(begin)

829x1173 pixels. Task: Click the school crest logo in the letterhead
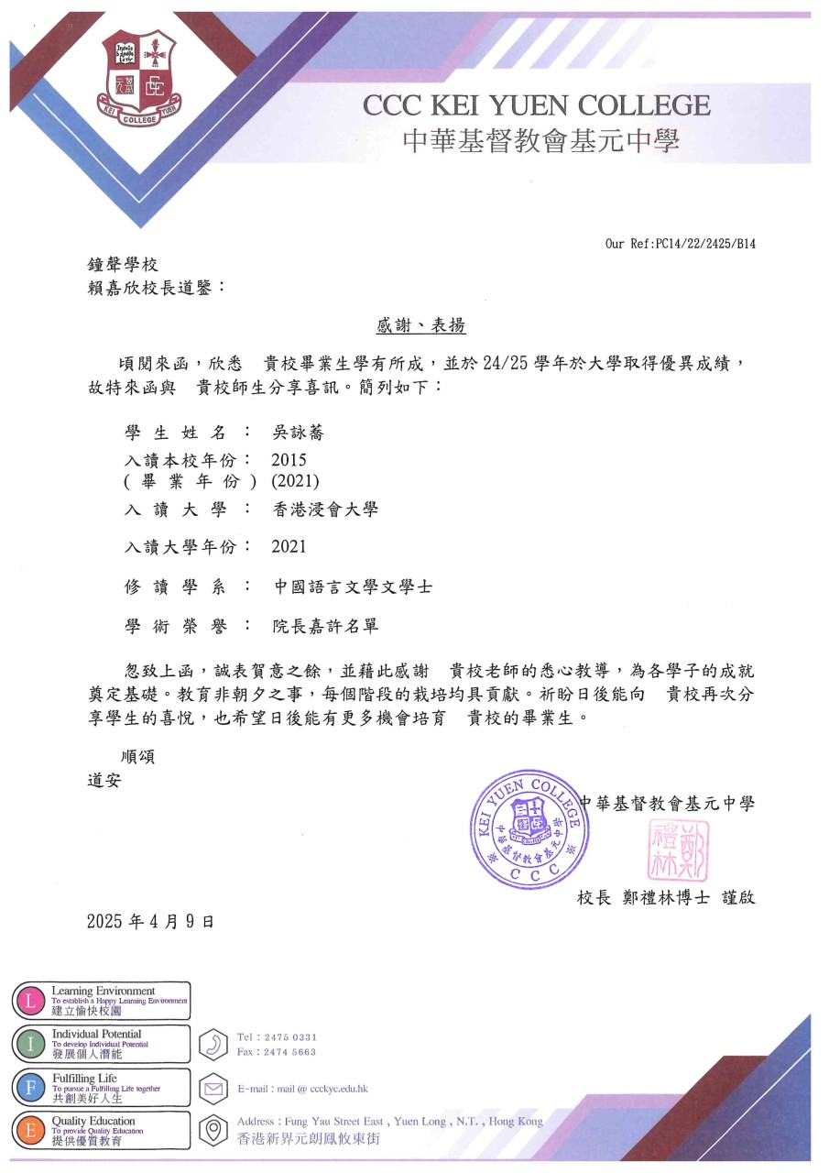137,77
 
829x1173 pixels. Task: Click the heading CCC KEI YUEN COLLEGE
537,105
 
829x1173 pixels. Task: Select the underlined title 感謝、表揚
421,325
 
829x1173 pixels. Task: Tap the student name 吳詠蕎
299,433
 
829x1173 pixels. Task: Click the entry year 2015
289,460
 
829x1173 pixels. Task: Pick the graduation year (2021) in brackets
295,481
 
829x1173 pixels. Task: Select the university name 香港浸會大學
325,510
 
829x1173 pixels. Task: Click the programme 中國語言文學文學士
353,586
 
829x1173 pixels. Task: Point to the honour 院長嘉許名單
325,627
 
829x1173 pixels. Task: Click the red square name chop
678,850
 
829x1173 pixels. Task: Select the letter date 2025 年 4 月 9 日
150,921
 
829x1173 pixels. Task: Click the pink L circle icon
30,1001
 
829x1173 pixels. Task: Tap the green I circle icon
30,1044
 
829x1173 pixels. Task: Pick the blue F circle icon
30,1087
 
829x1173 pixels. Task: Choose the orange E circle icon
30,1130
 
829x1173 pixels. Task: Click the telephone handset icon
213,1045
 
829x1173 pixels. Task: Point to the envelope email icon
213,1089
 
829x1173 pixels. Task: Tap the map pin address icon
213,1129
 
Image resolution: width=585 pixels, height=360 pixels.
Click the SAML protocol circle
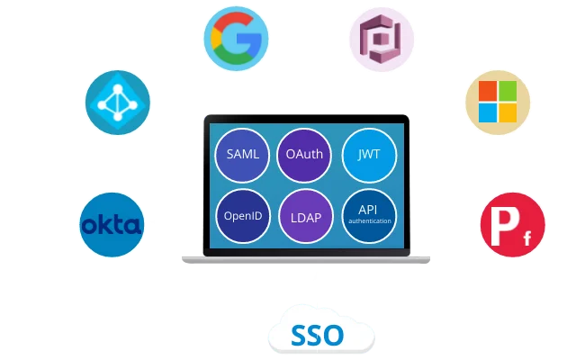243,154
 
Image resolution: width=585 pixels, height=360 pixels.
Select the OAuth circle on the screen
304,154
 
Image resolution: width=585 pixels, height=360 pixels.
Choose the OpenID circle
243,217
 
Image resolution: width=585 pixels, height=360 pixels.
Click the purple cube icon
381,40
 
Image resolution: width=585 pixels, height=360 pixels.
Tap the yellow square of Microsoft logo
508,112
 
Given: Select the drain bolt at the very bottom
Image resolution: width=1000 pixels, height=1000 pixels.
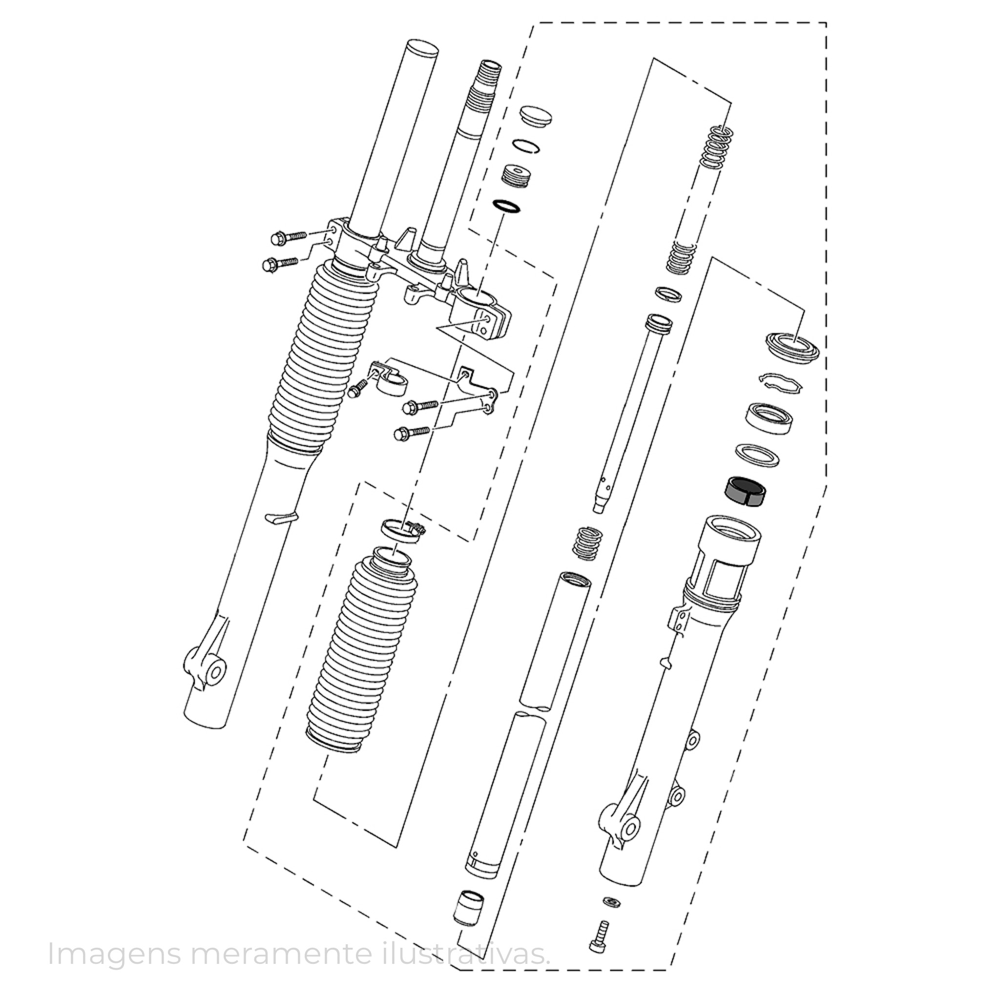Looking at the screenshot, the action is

(end)

Problem details → Rewrite all of the rows above, renaming every occurrence of "circle icon" to "round badge" and leaving everything else unchanged. Omit the pictures from your answer.

Answer in full →
829x1173 pixels. Task: Click the school crest logo in the letterhead
137,77
 
829x1173 pixels. Task: Click the heading CCC KEI YUEN COLLEGE
537,105
 
829x1173 pixels. Task: Select the underlined title 感謝、表揚
421,325
 
829x1173 pixels. Task: Tap the student name 吳詠蕎
299,433
 
829x1173 pixels. Task: Click the entry year 2015
289,460
 
829x1173 pixels. Task: Pick the graduation year (2021) in brackets
295,481
 
829x1173 pixels. Task: Select the university name 香港浸會大學
325,510
 
829x1173 pixels. Task: Click the programme 中國語言文學文學士
353,586
 
829x1173 pixels. Task: Point to the honour 院長嘉許名單
325,627
 
829x1173 pixels. Task: Click the red square name chop
678,850
 
829x1173 pixels. Task: Select the letter date 2025 年 4 月 9 日
150,921
 
829x1173 pixels. Task: Click the pink L round badge
30,1001
 
829x1173 pixels. Task: Tap the green I round badge
30,1044
 
829x1173 pixels. Task: Pick the blue F round badge
30,1087
 
829x1173 pixels. Task: Choose the orange E round badge
30,1130
 
829x1173 pixels. Task: Click the telephone handset icon
213,1045
 
829x1173 pixels. Task: Point to the envelope email icon
213,1089
 
829x1173 pixels. Task: Tap the map pin address icon
213,1129
 
Image resolution: width=585 pixels, height=360 pixels.
Click the SAML protocol circle
243,154
 
Image resolution: width=585 pixels, height=360 pixels.
Select the OAuth circle on the screen
304,154
 
Image resolution: width=585 pixels, height=360 pixels.
Choose the OpenID circle
243,217
 
Image resolution: width=585 pixels, height=360 pixels.
Click the purple cube icon
381,40
 
Image resolution: width=585 pixels, height=360 pixels.
Tap the yellow square of Microsoft logo
508,112
 
Given: Select the drain bolt at the very bottom
Image resolution: width=1000 pixels, height=1000 pixels.
Looking at the screenshot, the action is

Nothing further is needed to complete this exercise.